■ **Data shown**
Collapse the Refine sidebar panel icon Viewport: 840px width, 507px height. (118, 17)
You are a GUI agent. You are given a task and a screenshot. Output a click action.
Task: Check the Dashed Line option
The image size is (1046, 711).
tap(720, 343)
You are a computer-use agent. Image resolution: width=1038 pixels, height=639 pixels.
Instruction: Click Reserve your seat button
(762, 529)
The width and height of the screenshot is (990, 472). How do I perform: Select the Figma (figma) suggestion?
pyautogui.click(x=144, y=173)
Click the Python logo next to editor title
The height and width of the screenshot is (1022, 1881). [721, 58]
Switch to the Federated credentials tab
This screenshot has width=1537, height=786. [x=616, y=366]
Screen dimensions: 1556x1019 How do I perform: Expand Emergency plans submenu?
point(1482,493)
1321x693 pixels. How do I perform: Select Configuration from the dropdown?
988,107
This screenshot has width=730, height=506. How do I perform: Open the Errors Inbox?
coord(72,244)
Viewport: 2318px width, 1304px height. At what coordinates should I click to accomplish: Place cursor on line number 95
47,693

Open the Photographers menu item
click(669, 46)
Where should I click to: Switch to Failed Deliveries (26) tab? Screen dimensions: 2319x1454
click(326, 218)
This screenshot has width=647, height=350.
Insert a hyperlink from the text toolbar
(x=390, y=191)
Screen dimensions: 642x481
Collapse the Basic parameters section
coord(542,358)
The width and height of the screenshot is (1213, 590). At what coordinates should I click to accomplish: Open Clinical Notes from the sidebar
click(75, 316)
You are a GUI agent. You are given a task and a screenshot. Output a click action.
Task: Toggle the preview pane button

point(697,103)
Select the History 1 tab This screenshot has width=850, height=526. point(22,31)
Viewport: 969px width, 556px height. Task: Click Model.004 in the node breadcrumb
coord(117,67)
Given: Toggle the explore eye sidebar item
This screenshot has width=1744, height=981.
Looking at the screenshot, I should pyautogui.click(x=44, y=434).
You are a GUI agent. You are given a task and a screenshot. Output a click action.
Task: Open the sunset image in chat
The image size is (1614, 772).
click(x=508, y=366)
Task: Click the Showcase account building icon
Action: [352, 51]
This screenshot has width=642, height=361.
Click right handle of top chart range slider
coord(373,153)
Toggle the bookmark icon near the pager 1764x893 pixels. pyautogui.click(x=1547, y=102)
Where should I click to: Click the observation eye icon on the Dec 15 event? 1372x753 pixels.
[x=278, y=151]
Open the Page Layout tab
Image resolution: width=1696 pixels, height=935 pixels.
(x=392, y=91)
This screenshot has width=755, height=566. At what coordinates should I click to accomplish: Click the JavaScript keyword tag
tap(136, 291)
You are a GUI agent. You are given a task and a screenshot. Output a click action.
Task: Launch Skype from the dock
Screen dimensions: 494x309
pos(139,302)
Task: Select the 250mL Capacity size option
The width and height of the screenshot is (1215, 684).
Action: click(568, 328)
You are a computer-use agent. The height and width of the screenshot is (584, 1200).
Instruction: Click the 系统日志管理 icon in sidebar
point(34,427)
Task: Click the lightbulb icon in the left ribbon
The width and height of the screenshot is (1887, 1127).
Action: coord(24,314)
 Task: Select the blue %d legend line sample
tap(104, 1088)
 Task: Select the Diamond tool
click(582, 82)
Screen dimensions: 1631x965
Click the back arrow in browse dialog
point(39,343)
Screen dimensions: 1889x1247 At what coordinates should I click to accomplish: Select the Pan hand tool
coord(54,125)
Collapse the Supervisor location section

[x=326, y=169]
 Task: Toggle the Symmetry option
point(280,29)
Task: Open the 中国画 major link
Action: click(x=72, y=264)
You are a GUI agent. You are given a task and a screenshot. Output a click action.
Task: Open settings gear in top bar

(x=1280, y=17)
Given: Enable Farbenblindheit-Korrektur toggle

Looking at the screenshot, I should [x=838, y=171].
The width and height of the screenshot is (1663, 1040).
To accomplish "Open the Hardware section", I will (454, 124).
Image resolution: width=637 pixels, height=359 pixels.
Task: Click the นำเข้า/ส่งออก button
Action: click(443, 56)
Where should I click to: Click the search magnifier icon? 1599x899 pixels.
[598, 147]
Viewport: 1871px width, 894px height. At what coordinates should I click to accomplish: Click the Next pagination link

■ **Work order**
How many lines of the material above hold the string "computer"? Reply with the number and nothing else.

■ **Response**
2